A computer-generated Squiggy, about the size of a traffic cone, popped out of Borgnine’s coffee cup, and immediately began waving his tentacles toward Borgnine’s computer keyboard.
“I can help, Ernie!”
Instead of immediately beating the strange, pinkish-purple, one-eyed beaked cephalopod to death with his shoe, as most people’s instincts would dictate, Borgnine exclaimed, “Squiggy the Squicken!” in joyous recognition. Apparently it had taken
the actor several takes to get the portmanteau correct, and the director had to keep explaining it wasn’t a “Squidge-ken.”
“Have government Web sites got you seeing red? Try EasyFed!” chirped the unnervingly happy squid, with an eye that the Taiwanese computer animators had depicted with perhaps a bit too much realism. “EasyFed.com helps you get the information you need, and fast! Simple, easy and quick!” as the tentacles typed with blurring speed.
GRANT APPLICATION APPROVED
! appeared in giant letters on Borgnine’s computer screen in a font no government Web site had ever used. Underneath the actor’s beaming face, fine white print clarified, “Results not typical. EasyFed.com is not responsible for the results of any interaction with any agency on its customers’ behalf, and government response times vary greatly.”
“Thanks, Squiggy!”
“Remember, there’s no need to dread! Try EasyFed instead!”
The squid did a cartwheel on its tentacles off the desk and past a window, where an aging Michael McKean and David Lander appeared as their characters from
Laverne & Shirley
. “I remember when I was everyone’s favorite Squiggy,” lamented Lander.
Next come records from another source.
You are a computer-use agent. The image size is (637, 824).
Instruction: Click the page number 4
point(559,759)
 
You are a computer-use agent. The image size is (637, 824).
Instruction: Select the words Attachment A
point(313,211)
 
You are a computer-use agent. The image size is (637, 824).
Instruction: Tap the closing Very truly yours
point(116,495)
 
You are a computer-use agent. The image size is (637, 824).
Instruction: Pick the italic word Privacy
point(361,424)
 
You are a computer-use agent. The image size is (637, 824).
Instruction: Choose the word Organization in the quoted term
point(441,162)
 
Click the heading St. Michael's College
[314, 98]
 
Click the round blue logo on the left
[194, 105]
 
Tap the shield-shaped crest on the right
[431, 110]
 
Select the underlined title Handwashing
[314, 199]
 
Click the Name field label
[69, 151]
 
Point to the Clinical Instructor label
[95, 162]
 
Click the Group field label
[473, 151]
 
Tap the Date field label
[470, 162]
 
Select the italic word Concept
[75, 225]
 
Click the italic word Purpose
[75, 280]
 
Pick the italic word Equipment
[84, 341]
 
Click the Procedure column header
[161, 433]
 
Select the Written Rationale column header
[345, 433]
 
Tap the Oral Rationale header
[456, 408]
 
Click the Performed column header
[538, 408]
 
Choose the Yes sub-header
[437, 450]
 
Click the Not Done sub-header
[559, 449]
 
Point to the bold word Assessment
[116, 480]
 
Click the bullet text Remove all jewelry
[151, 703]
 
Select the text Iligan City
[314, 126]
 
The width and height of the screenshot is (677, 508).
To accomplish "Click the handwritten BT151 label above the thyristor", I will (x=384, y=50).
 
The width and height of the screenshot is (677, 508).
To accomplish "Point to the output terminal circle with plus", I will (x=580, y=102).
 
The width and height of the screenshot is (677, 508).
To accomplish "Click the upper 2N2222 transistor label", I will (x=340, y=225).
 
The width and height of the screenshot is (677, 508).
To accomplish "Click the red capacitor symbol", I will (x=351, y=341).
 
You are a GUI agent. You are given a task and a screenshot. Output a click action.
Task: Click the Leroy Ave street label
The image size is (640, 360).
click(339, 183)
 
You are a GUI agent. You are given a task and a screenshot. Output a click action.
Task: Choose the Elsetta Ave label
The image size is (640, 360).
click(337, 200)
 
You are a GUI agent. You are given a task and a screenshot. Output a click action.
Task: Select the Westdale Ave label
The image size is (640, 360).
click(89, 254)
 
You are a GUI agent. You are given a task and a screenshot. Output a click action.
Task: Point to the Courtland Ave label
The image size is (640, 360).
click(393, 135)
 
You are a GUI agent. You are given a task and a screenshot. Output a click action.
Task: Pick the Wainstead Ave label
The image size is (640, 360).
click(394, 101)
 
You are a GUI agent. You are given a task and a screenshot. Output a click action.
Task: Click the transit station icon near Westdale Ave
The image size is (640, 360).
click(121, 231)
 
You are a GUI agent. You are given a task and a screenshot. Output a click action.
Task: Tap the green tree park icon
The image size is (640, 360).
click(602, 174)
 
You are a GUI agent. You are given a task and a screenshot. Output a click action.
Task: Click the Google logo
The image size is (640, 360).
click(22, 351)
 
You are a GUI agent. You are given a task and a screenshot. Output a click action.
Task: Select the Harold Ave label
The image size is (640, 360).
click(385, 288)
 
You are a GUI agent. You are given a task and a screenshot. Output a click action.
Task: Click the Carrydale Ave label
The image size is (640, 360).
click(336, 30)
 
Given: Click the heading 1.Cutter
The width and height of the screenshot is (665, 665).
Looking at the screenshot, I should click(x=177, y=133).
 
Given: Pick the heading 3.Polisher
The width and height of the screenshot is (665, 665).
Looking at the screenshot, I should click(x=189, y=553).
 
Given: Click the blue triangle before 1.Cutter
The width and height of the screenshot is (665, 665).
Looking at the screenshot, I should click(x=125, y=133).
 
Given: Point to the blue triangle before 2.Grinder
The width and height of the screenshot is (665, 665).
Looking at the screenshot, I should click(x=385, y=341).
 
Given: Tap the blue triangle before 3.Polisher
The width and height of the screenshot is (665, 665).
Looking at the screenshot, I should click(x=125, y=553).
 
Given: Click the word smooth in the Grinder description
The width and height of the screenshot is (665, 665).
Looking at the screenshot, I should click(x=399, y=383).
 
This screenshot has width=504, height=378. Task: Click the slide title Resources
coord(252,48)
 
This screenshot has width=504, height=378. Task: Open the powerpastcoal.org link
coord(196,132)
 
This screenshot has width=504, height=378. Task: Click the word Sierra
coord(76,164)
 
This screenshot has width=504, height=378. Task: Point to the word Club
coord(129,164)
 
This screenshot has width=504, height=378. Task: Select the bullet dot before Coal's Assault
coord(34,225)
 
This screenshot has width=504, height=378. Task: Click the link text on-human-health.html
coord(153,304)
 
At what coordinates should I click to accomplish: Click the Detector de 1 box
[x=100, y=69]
Across America, roughly eighty-eight million Super Bowl watchers, previously enjoying the St. Louis Rams build a 16–6 lead over the Tennessee Titans, all simultaneously turned to each other and asked, “What the hell was that thing?”
The
USA Today
ad-meter reviewing the commercials the following morning suggested that test audiences and online respondents graded the ad medium-to-bad, suggesting that the audiences liked its protagonists and remembered it, but found it bizarre and were vague on the actual product being sold. But the ad scored off the charts with the advertising professionals, who praised its humor, creativity, and unpredictability.
The ad garnered a lot of mockery from the likes of Dennis Miller, Dave Barry, and James Lileks. George Will declared, “It is long past time for mandatory drug testing of Madison Avenue’s creative staff.”